Here’s the key compounding lesson: the gap accelerates later, when the account balance is largest.
Assume Jordan stops contributing at 65 and simply leaves the money invested (no additional deposits, no withdrawals—again, just to isolate the impact of fee drag). Under those assumptions, the shortfall crosses $1,000,000 at about:
6% net vs. 5% net: around age 77 (about 12.1 years after age 65)
At that point the balances are roughly $3,940,913 vs $2,940,527 (≈ $1,000,385 gap)
6% net vs. 4.5% net: around age 73 (about 8.25 years after age 65)
At that point the balances are roughly $3,152,035 vs $2,148,311 (≈ $1,003,723 gap)
So the answer to “how long before Jordan is out $1,000,000 due to fees?” is:
About 12 years after retirement for a 1% net return drag (6% vs 5%)
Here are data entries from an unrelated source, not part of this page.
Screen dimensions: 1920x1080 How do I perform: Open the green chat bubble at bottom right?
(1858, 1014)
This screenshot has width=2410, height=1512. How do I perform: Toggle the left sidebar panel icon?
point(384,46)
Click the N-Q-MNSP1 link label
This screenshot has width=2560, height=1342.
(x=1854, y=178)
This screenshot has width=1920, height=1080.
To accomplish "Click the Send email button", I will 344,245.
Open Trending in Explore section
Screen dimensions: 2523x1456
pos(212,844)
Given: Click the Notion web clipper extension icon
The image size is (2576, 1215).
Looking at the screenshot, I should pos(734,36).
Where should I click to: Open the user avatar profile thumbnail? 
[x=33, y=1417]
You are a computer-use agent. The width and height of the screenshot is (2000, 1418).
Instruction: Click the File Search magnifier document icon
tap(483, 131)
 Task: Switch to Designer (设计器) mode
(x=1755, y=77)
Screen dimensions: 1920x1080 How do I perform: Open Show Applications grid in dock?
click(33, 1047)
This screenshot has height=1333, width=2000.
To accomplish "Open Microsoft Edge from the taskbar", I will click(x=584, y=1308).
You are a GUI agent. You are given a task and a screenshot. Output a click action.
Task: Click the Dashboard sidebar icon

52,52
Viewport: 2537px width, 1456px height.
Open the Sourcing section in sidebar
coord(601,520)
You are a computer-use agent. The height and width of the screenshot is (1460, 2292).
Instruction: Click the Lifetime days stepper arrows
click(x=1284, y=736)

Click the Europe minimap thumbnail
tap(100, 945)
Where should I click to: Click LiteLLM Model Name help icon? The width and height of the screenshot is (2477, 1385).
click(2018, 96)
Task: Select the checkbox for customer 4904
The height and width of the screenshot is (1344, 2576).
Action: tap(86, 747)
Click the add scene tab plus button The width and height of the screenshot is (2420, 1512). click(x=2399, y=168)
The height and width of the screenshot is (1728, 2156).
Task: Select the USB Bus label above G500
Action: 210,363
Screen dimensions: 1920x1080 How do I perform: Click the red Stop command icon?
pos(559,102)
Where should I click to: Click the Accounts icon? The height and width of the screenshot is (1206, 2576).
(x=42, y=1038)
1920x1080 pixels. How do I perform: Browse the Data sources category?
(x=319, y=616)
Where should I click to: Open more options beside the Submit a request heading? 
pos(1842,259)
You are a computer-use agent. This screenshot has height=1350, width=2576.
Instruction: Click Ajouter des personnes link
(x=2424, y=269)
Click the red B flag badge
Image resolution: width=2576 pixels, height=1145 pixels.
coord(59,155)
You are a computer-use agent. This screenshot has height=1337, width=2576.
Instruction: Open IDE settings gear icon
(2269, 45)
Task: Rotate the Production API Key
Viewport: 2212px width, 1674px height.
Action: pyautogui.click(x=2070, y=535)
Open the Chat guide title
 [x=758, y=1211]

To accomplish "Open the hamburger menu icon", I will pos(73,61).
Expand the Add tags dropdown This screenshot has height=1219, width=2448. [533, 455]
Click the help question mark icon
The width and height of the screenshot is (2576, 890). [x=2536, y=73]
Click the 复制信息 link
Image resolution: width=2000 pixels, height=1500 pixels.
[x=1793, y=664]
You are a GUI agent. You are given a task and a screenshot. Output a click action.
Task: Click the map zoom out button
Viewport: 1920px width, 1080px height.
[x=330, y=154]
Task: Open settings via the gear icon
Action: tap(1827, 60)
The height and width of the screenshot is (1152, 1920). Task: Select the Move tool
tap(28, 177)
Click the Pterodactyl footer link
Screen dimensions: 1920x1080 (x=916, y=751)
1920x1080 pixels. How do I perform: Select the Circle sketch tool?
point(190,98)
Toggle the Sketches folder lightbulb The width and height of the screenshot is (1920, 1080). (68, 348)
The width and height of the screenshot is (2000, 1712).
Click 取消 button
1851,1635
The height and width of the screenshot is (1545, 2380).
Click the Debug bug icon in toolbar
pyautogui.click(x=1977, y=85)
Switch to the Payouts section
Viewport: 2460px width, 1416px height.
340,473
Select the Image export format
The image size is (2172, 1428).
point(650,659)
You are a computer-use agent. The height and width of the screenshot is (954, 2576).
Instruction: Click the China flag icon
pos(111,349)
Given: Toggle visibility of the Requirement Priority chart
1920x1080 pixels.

About 8 years after retirement for a 1.5% net return drag (6% vs 4.5%)
Why this happens
Fees don’t just reduce your return in a single year—they reduce the amount of money that gets to compound year after year. The larger your portfolio becomes, the more expensive that drag gets in absolute dollars.
Many people underestimate the damage: a 1 to 1.5% difference sounds small… until it’s applied to a seven-figure balance for decades. The fees you pay should always remain an important part of your financial plan, whether your just starting out or if you're well along the path.
Again it's not just about paying no or low fees, as making a financial planning error, a FOMO error, or even a "simple" Tax mistake could cost one even more.
A quick “live to average age” illustration
If Jordan lives into older age and the portfolio remains invested (again, no withdrawals, purely for illustration), by age 90 the compounding gap becomes enormous:
6.0% net: $8,364,967
5.0% net: $5,522,304 → gap $2,842,663
4.5% net: $4,490,504 → gap $3,874,463
Real life includes withdrawals, taxes, and market sequence risk—so your results will vary. But the direction of the math is consistent: ongoing percentage-based fees can quietly consume a life-changing amount of money over time.
Takeaway
If you want a second opinion, a plan check, or targeted strategy work, it’s worth considering advice models where you pay for expert time and expertise rather than paying a permanent percentage of your assets every year.
Assumptions used: $2,000/month contributions from ages 35–65; monthly compounding; net returns of 6.0%, 5.0%, and 4.5%; no withdrawals; results rounded.